__DIRECTIONS__:
Starting at the line that holds "Task: Choose a Gravatar Size from dropdown" and stopping at the line that holds "The height and width of the screenshot is (468, 1170).", restate the records below word for word, with both of those lines included.

__PROVIDED RECORDS__:
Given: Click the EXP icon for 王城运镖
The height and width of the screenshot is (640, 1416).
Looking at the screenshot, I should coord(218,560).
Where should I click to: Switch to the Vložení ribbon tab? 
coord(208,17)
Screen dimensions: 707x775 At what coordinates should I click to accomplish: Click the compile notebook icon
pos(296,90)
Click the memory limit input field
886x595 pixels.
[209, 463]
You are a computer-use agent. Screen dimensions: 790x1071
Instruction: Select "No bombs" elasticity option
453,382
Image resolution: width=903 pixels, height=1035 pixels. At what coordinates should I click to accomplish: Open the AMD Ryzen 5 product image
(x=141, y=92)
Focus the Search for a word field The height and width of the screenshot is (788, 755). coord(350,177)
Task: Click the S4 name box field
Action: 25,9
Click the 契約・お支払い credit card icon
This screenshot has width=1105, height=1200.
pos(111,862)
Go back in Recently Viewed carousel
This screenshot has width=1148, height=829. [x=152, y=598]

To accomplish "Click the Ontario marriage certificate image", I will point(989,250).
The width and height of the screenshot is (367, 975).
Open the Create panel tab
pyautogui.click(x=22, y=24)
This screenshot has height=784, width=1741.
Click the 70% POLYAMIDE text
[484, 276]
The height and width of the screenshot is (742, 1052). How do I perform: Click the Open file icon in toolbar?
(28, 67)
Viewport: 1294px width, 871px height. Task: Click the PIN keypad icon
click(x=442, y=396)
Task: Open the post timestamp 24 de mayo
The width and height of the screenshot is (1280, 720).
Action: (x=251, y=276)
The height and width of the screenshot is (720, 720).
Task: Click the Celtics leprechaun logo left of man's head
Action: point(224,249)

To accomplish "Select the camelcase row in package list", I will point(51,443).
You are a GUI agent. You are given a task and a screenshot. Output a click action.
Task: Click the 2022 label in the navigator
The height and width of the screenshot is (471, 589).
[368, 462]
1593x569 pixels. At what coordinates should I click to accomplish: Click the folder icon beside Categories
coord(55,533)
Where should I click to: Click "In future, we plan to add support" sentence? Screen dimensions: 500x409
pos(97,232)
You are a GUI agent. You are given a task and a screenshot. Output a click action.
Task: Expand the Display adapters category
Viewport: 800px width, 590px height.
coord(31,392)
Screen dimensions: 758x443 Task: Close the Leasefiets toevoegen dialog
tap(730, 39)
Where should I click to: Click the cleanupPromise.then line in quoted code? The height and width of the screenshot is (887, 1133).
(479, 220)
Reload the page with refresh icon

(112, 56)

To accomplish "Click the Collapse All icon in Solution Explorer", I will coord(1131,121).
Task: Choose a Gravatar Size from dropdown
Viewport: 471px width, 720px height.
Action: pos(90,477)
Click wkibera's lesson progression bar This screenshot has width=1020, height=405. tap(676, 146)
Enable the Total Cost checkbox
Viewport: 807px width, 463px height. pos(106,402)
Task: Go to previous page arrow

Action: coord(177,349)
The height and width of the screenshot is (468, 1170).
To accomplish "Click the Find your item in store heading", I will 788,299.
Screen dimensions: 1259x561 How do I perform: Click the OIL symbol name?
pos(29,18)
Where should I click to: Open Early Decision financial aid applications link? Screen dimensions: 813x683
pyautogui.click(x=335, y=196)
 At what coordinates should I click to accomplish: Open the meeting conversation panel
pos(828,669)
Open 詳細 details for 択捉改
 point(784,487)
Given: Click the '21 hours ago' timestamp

__RESULT OF THIS EXERCISE__:
Task: Choose a Gravatar Size from dropdown
Viewport: 471px width, 720px height.
Action: pos(90,477)
Click wkibera's lesson progression bar This screenshot has width=1020, height=405. tap(676, 146)
Enable the Total Cost checkbox
Viewport: 807px width, 463px height. pos(106,402)
Task: Go to previous page arrow

Action: coord(177,349)
The height and width of the screenshot is (468, 1170).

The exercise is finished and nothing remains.